En España nos conformaríamos sin duda con que los daños no fueran a más, aunque la sana ambición política consista siempre en no dar por válido lo malo conocido, queriendo al mismo tiempo lo bueno por conocer. 2010 ha sido el año en que el Estado social ha sufrido el más duro ataque que la democracia recuerda, sufriendo una cirugía brutal que se ha demostrado incapaz incluso de preservar los sistemas vitales del paciente para amputar a ciegas y con el pulso tembloroso. La reforma laboral, sin ir más lejos, sólo ha contribuido a facilitar el despido sin propiciar la contratación, no porque dicha reforma no sea necesaria, sino porque no era ése el camino. Por lo demás, los grandes problemas del país, aquellos que se encuentran en la base de nuestra falta de competitividad, siguen intactos, y quedan pendientes para el año que estrena la segunda década del siglo. Así, el desorbitado coste de la energía sigue lastrando la economía de nuestras empresas y de las familias, y el nivel educativo se mantiene en la misma mediocridad recurrente que cada año nos recuerda dolorosamente el informe Pisa.

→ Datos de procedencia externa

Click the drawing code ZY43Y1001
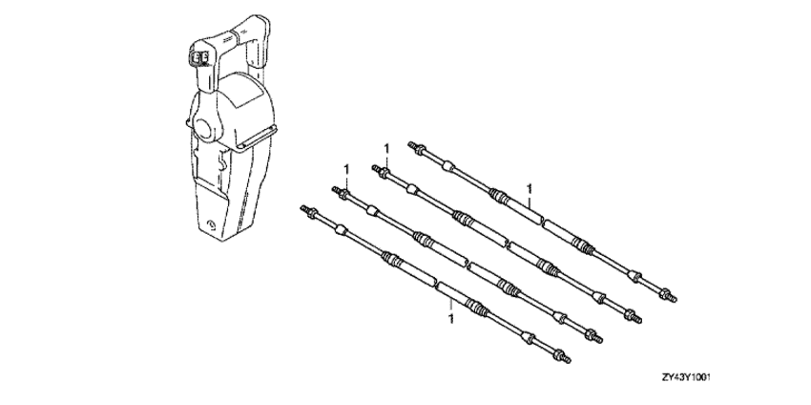point(686,378)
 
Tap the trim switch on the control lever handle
point(199,57)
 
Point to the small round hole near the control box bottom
point(211,224)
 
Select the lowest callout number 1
point(451,319)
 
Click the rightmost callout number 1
point(529,188)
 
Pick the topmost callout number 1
point(385,149)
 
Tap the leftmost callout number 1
point(346,170)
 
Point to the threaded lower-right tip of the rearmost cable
point(673,299)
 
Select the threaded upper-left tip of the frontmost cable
point(303,209)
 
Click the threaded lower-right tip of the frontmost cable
point(567,359)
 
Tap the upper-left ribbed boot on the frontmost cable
point(390,257)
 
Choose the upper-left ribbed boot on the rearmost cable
point(497,195)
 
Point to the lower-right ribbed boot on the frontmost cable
point(475,307)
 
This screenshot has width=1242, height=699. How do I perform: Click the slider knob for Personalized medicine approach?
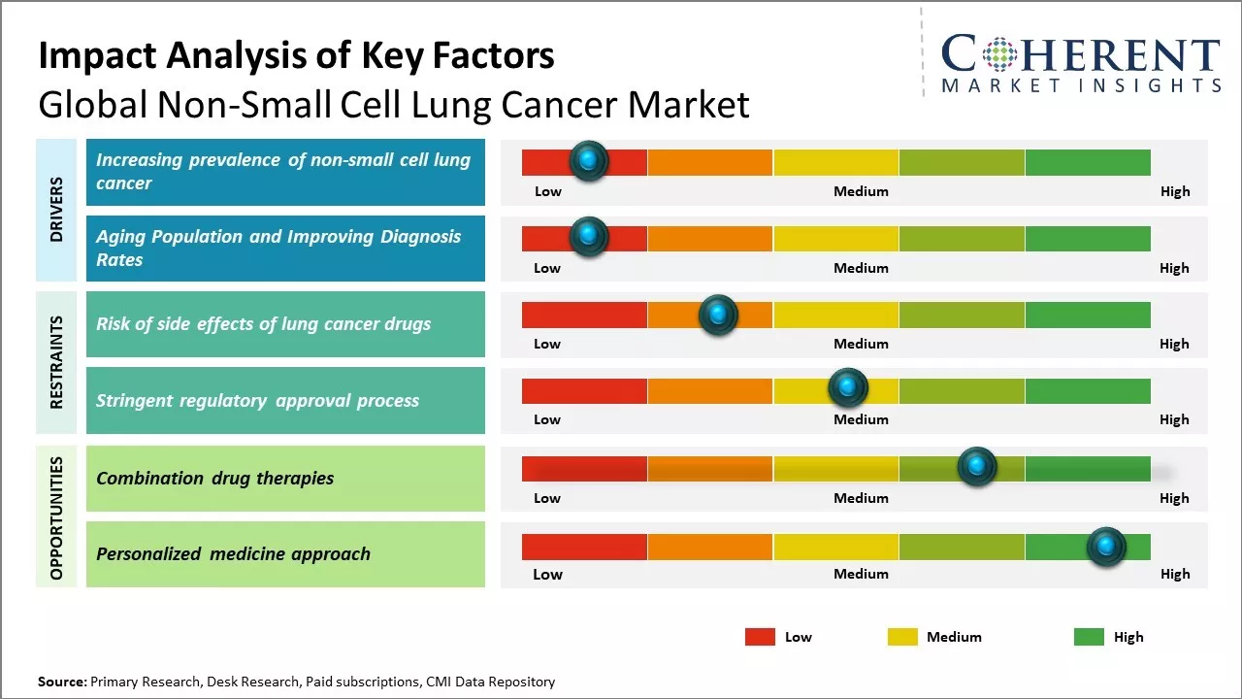[1105, 547]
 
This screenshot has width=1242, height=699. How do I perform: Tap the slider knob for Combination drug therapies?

Pero miremos hacia delante, con la generosidad que reclama la tarea de reconstrucción nacional que España tiene ante sí. Porque este recuento de desgracias no es un memorial de agravios o un pretexto para el reproche. Constituye, simplemente, una agenda de algunas de las cosas que quedan por resolver en el nuevo año. Nunca nada es del todo irreversible, y tenemos la obligación de intentar que cuando llegue el final de 2011 tengamos, si puede ser, alguna razón menos para acordarnos de esa expresión del "annus horribilis", hasta que un día sea ya completamente inadecuada.
Que en 2001, pues, cada cual ponga lo mejor de sí mismo para, en la medida de sus posibilidades, ir despejando el horizonte.